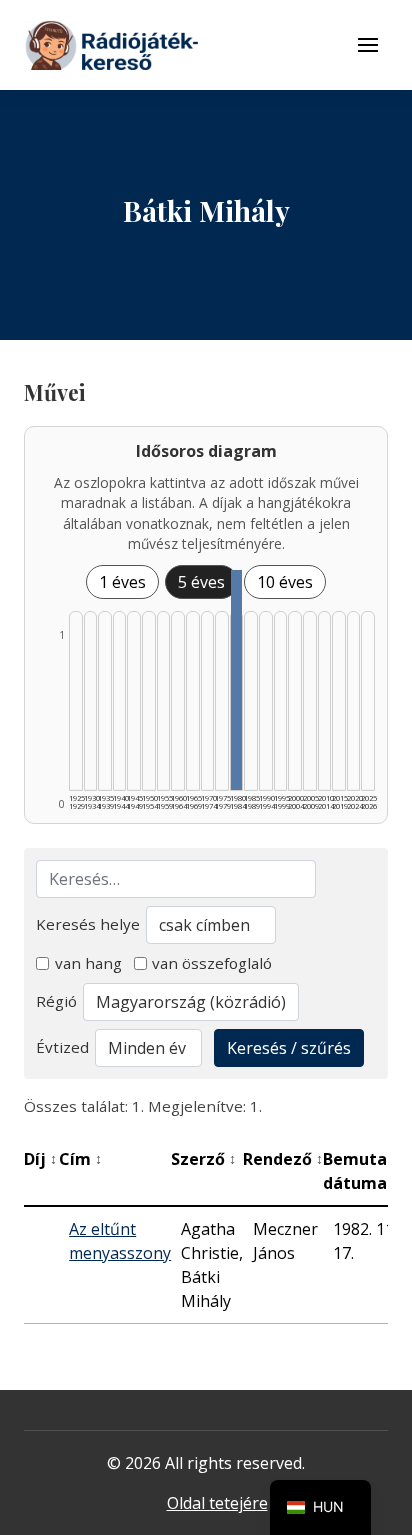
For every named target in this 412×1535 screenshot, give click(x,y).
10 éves (285, 582)
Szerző (203, 1159)
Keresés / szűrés (289, 1048)
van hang (88, 963)
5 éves (201, 582)
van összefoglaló (212, 963)
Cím (80, 1159)
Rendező (283, 1159)
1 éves (122, 582)
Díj (40, 1159)
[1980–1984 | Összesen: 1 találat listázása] (237, 680)
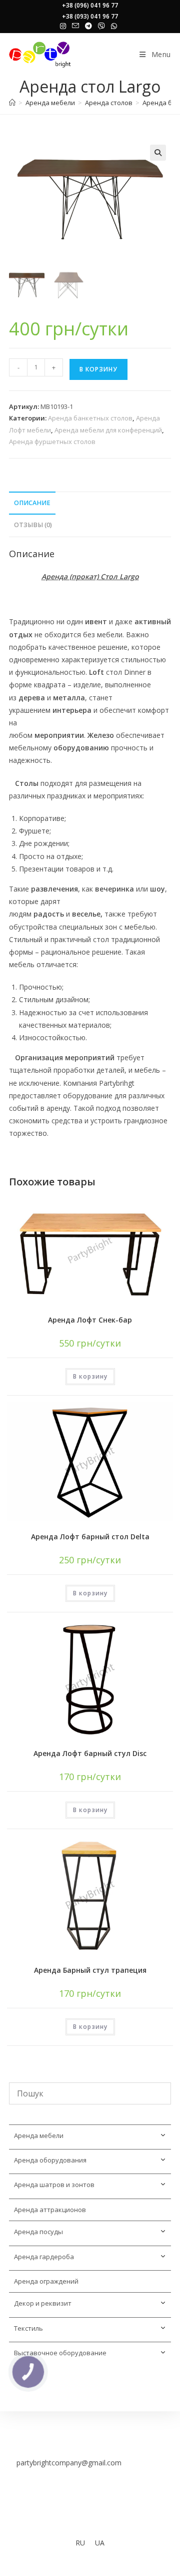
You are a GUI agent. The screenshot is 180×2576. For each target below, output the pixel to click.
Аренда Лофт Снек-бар (90, 1320)
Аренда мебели (39, 2135)
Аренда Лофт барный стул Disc (90, 1753)
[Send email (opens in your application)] (75, 26)
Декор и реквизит (43, 2303)
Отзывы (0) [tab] (33, 525)
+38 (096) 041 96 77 (90, 5)
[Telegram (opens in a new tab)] (88, 26)
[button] (158, 153)
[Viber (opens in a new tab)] (101, 26)
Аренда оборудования (50, 2160)
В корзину (99, 369)
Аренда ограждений (46, 2281)
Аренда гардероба (44, 2256)
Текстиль (28, 2328)
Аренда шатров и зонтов (54, 2184)
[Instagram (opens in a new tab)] (64, 26)
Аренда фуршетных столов (52, 441)
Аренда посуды (38, 2231)
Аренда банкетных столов (90, 417)
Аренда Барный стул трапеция (90, 1970)
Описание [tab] (32, 503)
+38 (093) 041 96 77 (90, 16)
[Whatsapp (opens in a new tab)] (114, 26)
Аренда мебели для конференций (108, 430)
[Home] (12, 102)
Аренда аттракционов (50, 2209)
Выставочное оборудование (60, 2352)
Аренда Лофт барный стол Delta (90, 1536)
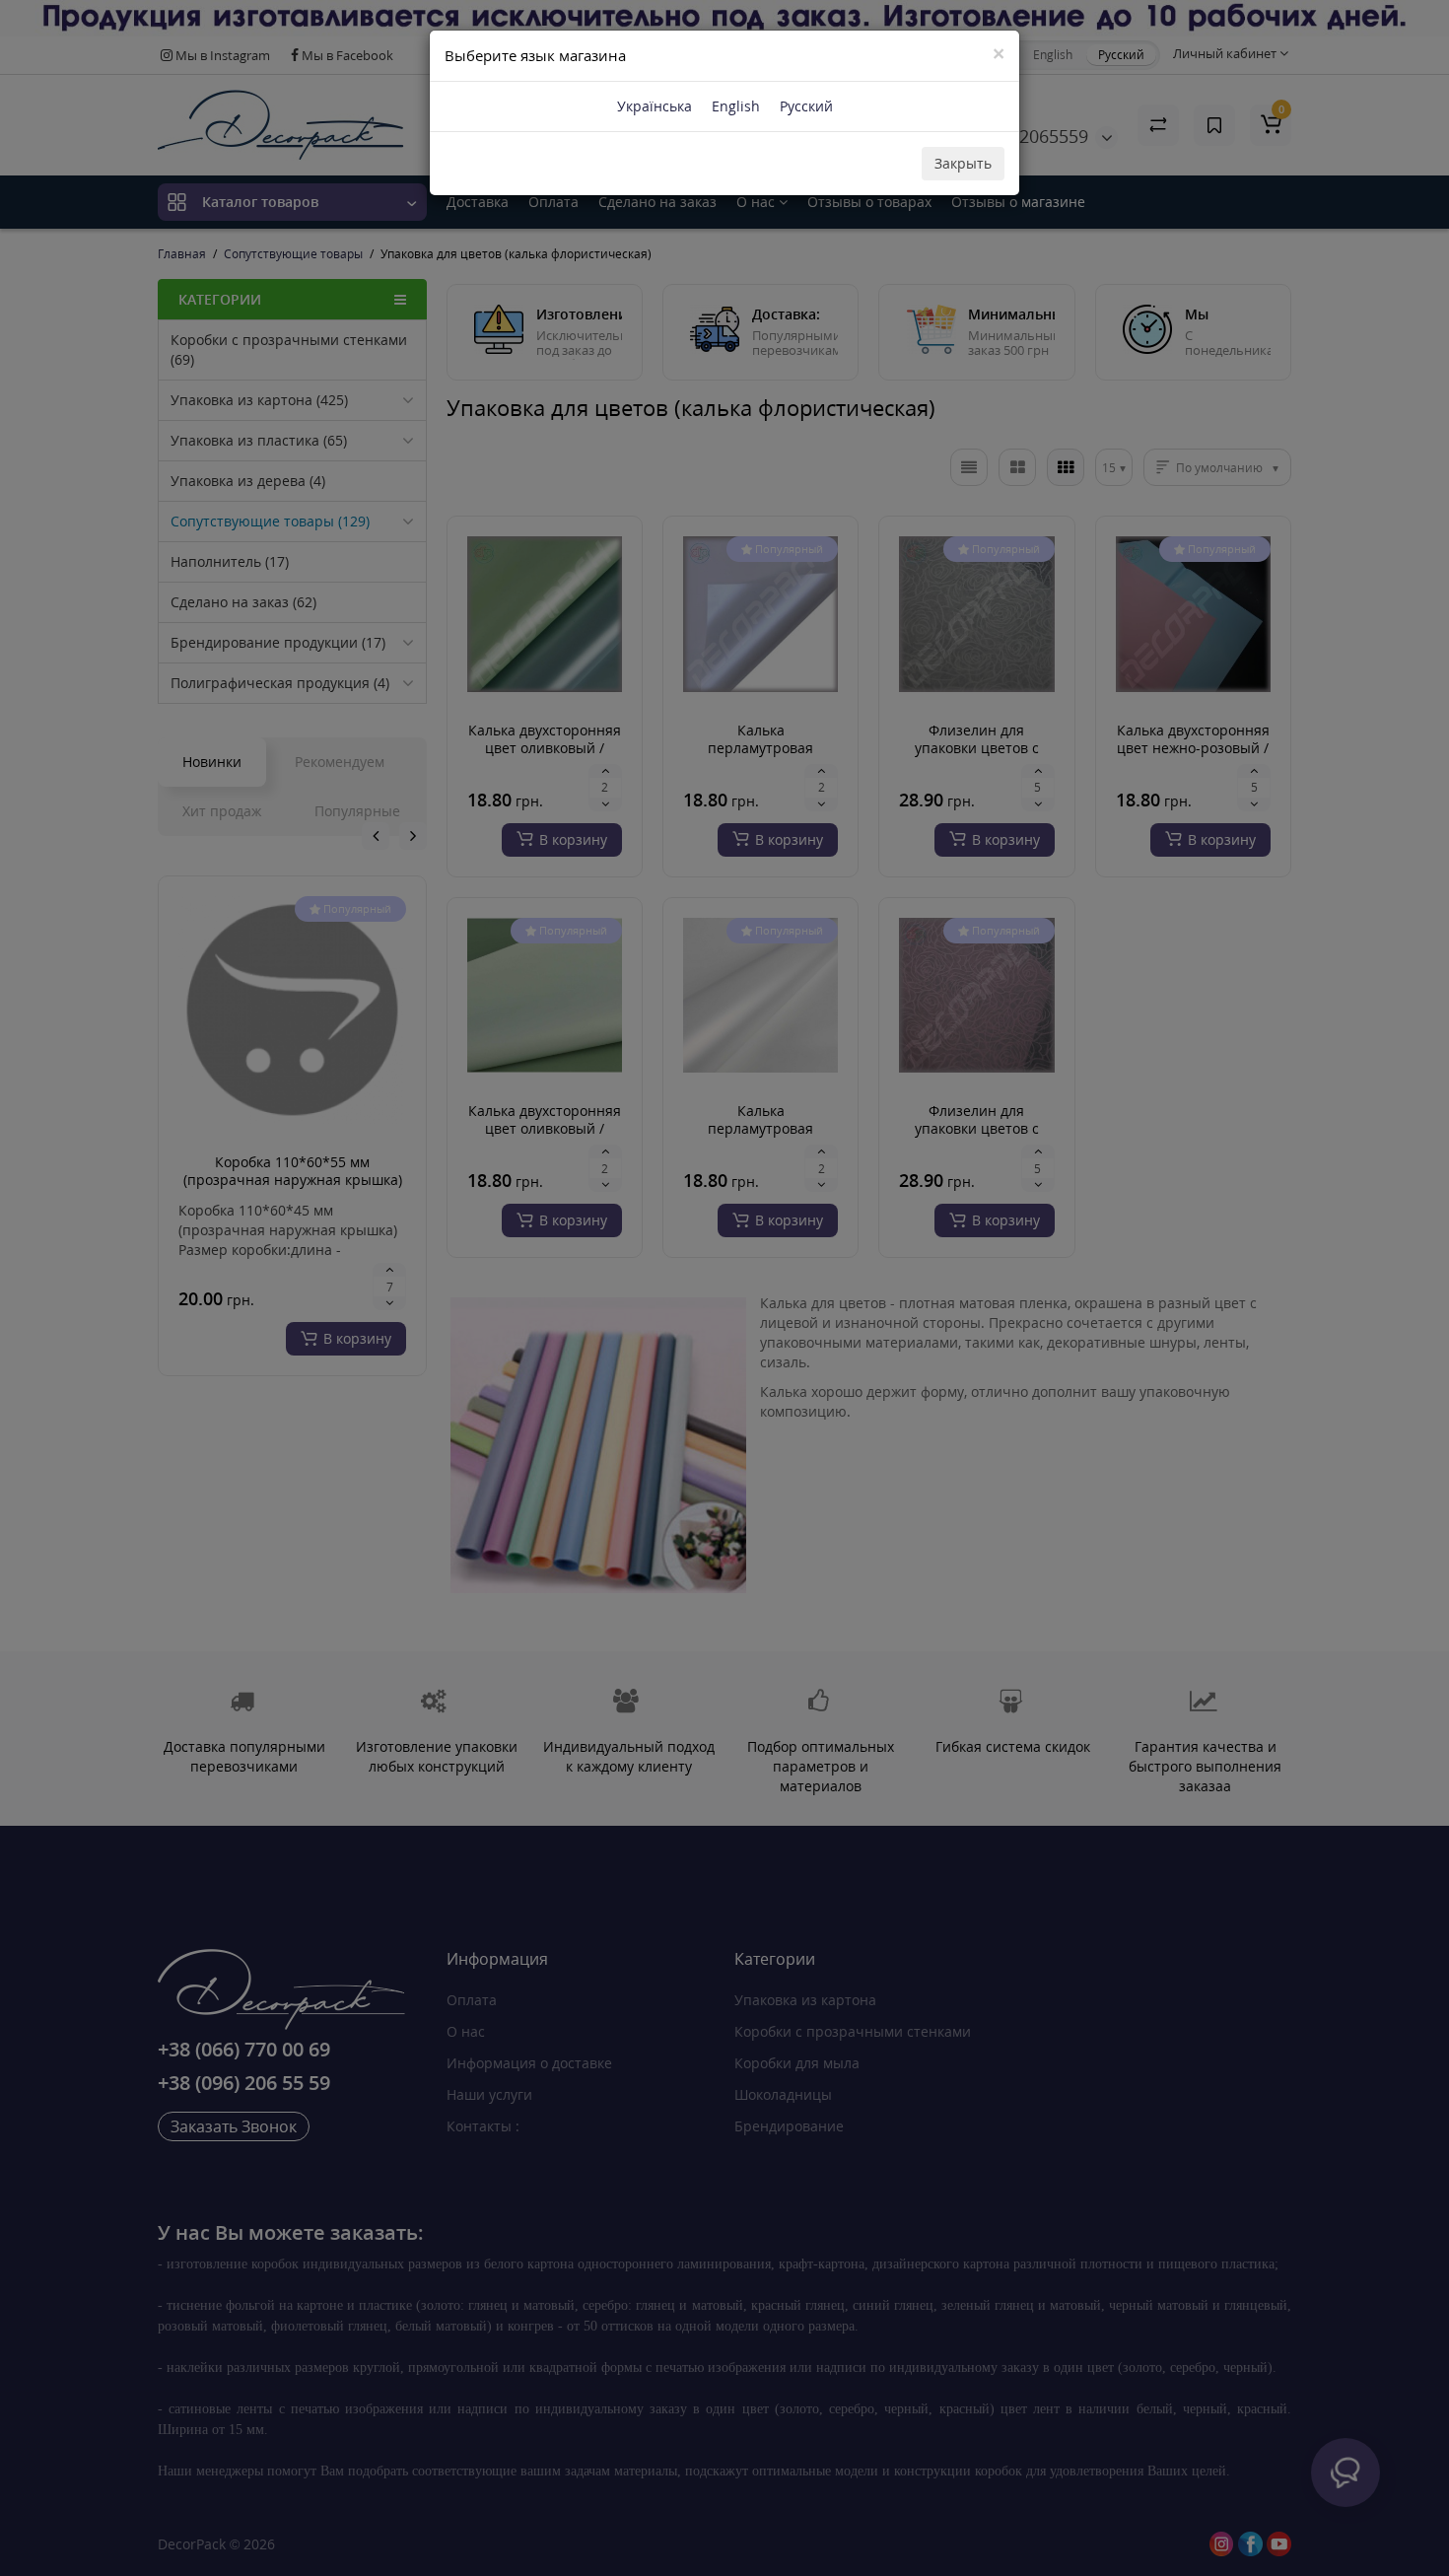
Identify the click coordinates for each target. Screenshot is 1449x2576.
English (736, 106)
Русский (806, 106)
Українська (654, 106)
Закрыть (963, 163)
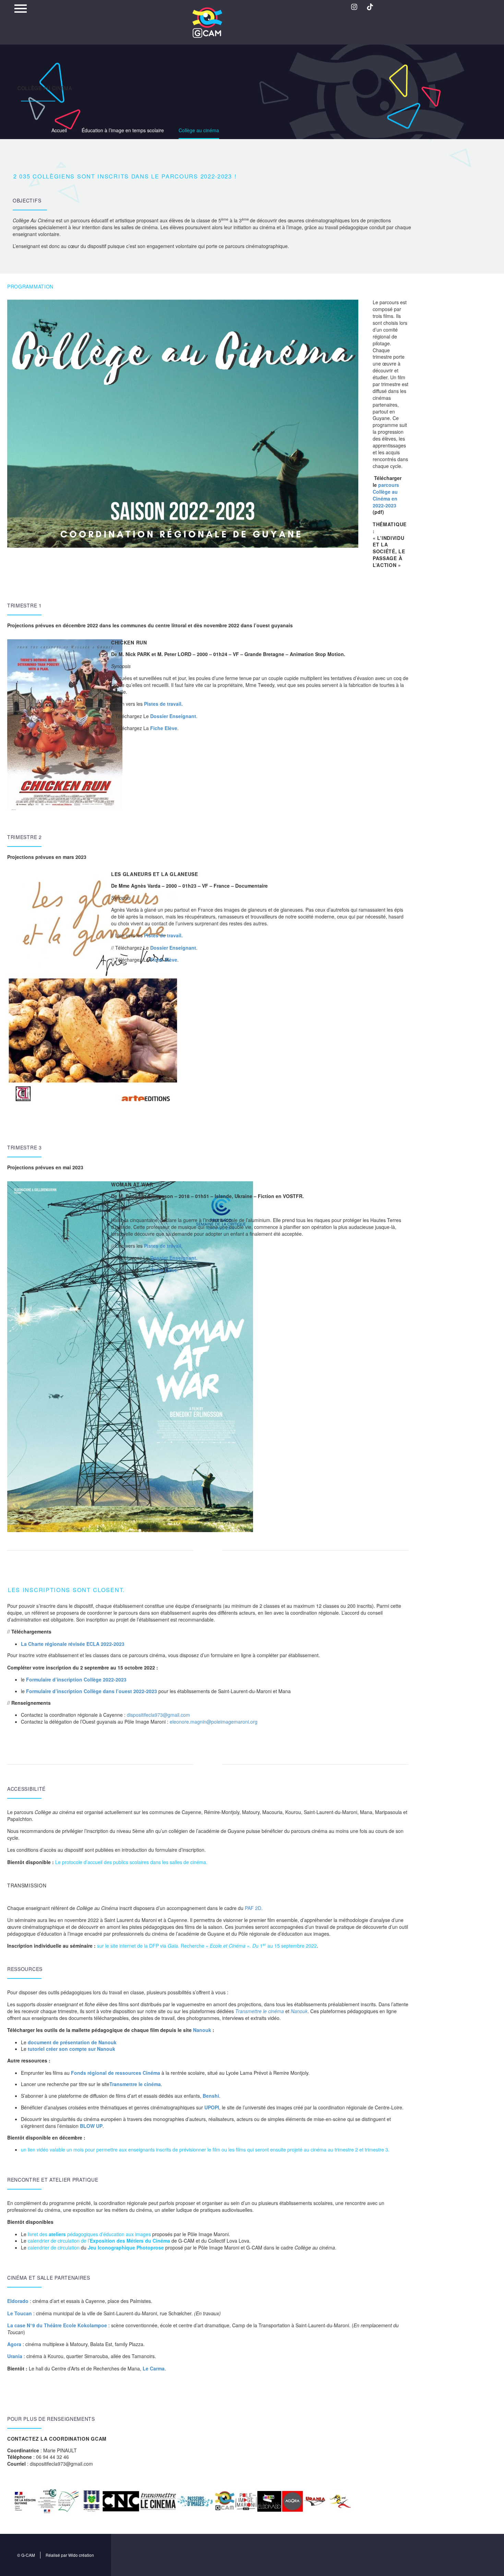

******

**ASSIGNED TASK**
Your answer should consist of every line from the entries that holds "target".

**EXERCISE RESULT**
For every named target in this 412×1535 screenshot, give click(x,y).
You are a GUI agent. The screenshot is 180×2576. For each target below, output the pixel to click.
Identify the click coordinates for each target. Screenshot is 1449x2576.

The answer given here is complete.